Figure 7 Prognostic model of HCC based on 20 IICDLs. (A) LASSO coefficient profiles of the four IICDLs. (B) A plot of the error rates from ten-fold cross-validation. (C) An overview of the risk score distribution, survival status of each patient, and a heat map of four IICDLs. (D) KM survival curve illustrating the predictive value of the risk model. (E) ROC curve of the predictive value of the risk model. Correlations between risk score and age (F), sex (G), T stage (H), N stage (I), M stage (J), clinical stage (K), and grade (L). (*P < 0.05; **P < 0.01; ***P < 0.001; ns, not significant).

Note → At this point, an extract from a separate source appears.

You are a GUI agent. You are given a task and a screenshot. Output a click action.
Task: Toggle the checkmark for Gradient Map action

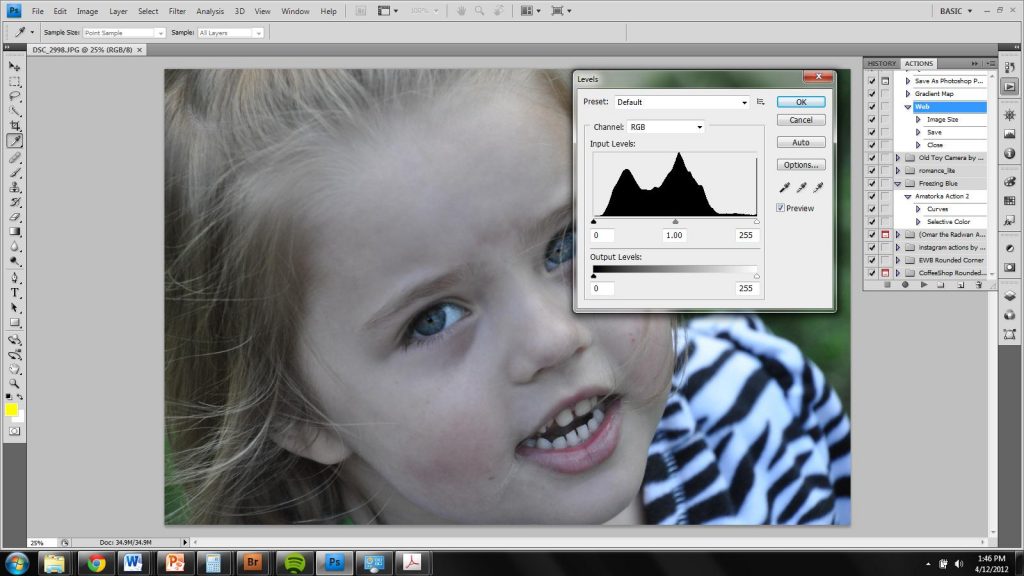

The area under curves (AUCs) of time-dependent ROC curves for 1-, 3-, and 5-year OS were 0.706, 0.662, and 0.672, respectively (Figure 7E), indicating a good predictive performance. The AUCs of the IICDL-based prognostic model were 0.75, 0.77, and 0.77 for the 1-, 3-and 5-year survival times, respectively.
Furthermore, we identified the differences in risk scores between subgroups based on different clinical pathological factors. The risk score was significantly associated with age (p < 0.05), sex (p < 0.001), T stage (p < 0.05), clinical stage (p < 0.05), and pathological grade (p < 0.05) (Figures 7F–L).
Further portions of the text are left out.